WHAT YOU SHOULD DO — Give the entries again exactly, every one of them.

(DATA FOR THE TASK begins)

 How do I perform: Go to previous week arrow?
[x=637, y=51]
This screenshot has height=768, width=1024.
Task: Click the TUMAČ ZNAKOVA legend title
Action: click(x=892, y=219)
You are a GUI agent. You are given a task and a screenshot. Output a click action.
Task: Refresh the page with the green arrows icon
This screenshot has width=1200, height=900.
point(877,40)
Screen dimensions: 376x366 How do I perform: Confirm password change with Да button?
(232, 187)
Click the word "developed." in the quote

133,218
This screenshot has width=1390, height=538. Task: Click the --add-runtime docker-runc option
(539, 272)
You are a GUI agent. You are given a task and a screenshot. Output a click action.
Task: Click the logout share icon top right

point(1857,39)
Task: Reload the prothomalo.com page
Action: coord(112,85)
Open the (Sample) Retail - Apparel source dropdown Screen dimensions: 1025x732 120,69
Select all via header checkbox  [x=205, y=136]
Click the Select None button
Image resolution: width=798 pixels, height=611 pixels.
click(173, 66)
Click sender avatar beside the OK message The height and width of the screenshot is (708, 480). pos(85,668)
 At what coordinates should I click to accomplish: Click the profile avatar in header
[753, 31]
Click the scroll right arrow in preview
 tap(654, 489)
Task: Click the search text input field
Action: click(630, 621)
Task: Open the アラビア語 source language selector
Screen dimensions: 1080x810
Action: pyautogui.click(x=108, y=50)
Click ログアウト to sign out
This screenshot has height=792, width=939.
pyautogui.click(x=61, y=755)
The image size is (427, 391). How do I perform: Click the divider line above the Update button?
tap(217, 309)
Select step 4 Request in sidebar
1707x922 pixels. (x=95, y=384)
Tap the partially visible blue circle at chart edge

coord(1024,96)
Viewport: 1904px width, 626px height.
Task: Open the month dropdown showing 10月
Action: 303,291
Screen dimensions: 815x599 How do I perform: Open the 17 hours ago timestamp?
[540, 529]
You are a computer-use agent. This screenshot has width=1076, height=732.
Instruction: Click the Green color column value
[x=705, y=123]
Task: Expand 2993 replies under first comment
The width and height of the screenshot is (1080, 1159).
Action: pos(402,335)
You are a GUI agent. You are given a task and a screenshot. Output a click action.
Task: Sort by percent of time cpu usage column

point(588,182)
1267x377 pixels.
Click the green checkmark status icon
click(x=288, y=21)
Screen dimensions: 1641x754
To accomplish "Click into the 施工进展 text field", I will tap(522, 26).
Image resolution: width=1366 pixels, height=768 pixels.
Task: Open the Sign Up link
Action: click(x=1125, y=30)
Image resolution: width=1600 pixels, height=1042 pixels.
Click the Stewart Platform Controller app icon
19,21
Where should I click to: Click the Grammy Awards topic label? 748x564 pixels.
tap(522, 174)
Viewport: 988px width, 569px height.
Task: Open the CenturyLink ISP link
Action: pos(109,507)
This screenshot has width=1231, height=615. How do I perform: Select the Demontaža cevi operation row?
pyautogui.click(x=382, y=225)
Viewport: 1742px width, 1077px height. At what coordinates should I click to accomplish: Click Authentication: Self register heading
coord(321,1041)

(DATA FOR THE TASK ends)

TASK OUTPUT —
 How do I perform: Go to previous week arrow?
[x=637, y=51]
This screenshot has height=768, width=1024.
Task: Click the TUMAČ ZNAKOVA legend title
Action: click(x=892, y=219)
You are a GUI agent. You are given a task and a screenshot. Output a click action.
Task: Refresh the page with the green arrows icon
This screenshot has width=1200, height=900.
point(877,40)
Screen dimensions: 376x366 How do I perform: Confirm password change with Да button?
(232, 187)
Click the word "developed." in the quote

133,218
This screenshot has width=1390, height=538. Task: Click the --add-runtime docker-runc option
(539, 272)
You are a GUI agent. You are given a task and a screenshot. Output a click action.
Task: Click the logout share icon top right

point(1857,39)
Task: Reload the prothomalo.com page
Action: coord(112,85)
Open the (Sample) Retail - Apparel source dropdown Screen dimensions: 1025x732 120,69
Select all via header checkbox  [x=205, y=136]
Click the Select None button
Image resolution: width=798 pixels, height=611 pixels.
click(173, 66)
Click sender avatar beside the OK message The height and width of the screenshot is (708, 480). pos(85,668)
 At what coordinates should I click to accomplish: Click the profile avatar in header
[753, 31]
Click the scroll right arrow in preview
 tap(654, 489)
Task: Click the search text input field
Action: click(630, 621)
Task: Open the アラビア語 source language selector
Screen dimensions: 1080x810
Action: pyautogui.click(x=108, y=50)
Click ログアウト to sign out
This screenshot has height=792, width=939.
pyautogui.click(x=61, y=755)
The image size is (427, 391). How do I perform: Click the divider line above the Update button?
tap(217, 309)
Select step 4 Request in sidebar
1707x922 pixels. (x=95, y=384)
Tap the partially visible blue circle at chart edge

coord(1024,96)
Viewport: 1904px width, 626px height.
Task: Open the month dropdown showing 10月
Action: 303,291
Screen dimensions: 815x599 How do I perform: Open the 17 hours ago timestamp?
[540, 529]
You are a computer-use agent. This screenshot has width=1076, height=732.
Instruction: Click the Green color column value
[x=705, y=123]
Task: Expand 2993 replies under first comment
The width and height of the screenshot is (1080, 1159).
Action: pos(402,335)
You are a GUI agent. You are given a task and a screenshot. Output a click action.
Task: Sort by percent of time cpu usage column

point(588,182)
1267x377 pixels.
Click the green checkmark status icon
click(x=288, y=21)
Screen dimensions: 1641x754
To accomplish "Click into the 施工进展 text field", I will tap(522, 26).
Image resolution: width=1366 pixels, height=768 pixels.
Task: Open the Sign Up link
Action: click(x=1125, y=30)
Image resolution: width=1600 pixels, height=1042 pixels.
Click the Stewart Platform Controller app icon
19,21
Where should I click to: Click the Grammy Awards topic label? 748x564 pixels.
tap(522, 174)
Viewport: 988px width, 569px height.
Task: Open the CenturyLink ISP link
Action: pos(109,507)
This screenshot has width=1231, height=615. How do I perform: Select the Demontaža cevi operation row?
pyautogui.click(x=382, y=225)
Viewport: 1742px width, 1077px height. At what coordinates should I click to accomplish: Click Authentication: Self register heading
coord(321,1041)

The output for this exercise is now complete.